Doğu ve Batı - Kitap Tanıtımı


Kadim Hikmetin Peşindeki Arifin Doğusu ve Batısı

Metafizik, dolaylı veya dolaysız her şeyin zaruri olarak bağımlı olduğu külli ilkelerin bilgisidir. Metafiziğin mevcut olduğu yerde hangi nevinden olursa olsun mevcut her çeşit bilgi ilkeden hakikatten mahrumdur. Ve böyle olması ona bağımsızlık babında (hükmen değil fiilen) bir şey sağlıyorsa şumul ve derinlik bakımından daha çok şey kaybettirmektedir. Bundan dolayı da batı ilmi. Tabiri caizse tamamen satıhta kalan bir ilmidir. Kopuk kopuk bilgilerin kesteresinde dağılıp giderken olayların sayısız ayrıntısı içinde yok olurken eşyanın hakiki mahiyeti üzerine hiçbir şey öğrenemez; bir de acziyetini haklı göstermek için eşyanın mahiyetinin bilinemeyeceğini ilan eder; bu yüzden ilgi alanı nazari olmaktan çok amelidir.

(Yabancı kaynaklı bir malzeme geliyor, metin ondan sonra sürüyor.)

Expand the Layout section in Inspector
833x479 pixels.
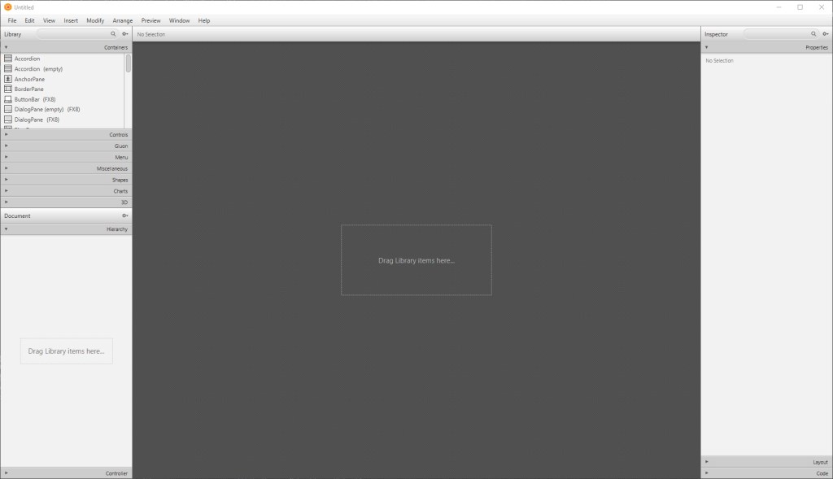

Son derece tahlili( analitik) olan bu bilgiyi birleştirme denemelerini ara da bir girilse de bu denemeler tamamen suni olmakta ve daima az veya çok maceracı faraziyeler( hipotez) üzerine kurulmaktadır. Sonuç olarak bu girişimler birbiri ardından akamete uğramakta ve önemlide olsa ilmi bir nazariyenin topu topu yarım asırdan fazla gerçekliğini koruması mümkün görünmemektedir. Öte yandan terkibi tahlilin varacağı nokta ve inatçı olarak görünen batılı düşünce kökten asılsızdır. Hakikat ise şudur; tahlil ile hakkiyle bir terkibe varmak hiçbir zaman mümkün olamaz. Çünkü bu iki şey aynı sınıfa girecek şeyler değildir. Tahlil tabiatı icabı tahlilin yapıldığı saha el verirse sonsuza kadar sürdürülebilir. Gene de bu sahada umumi bir görüş kazanmadan hiçbir ilerleme kaydedilemez. Bu sebeple üst seviyede bir ilke ile irtibat kurmada evveliyetle tamamen tesirsiz kalır.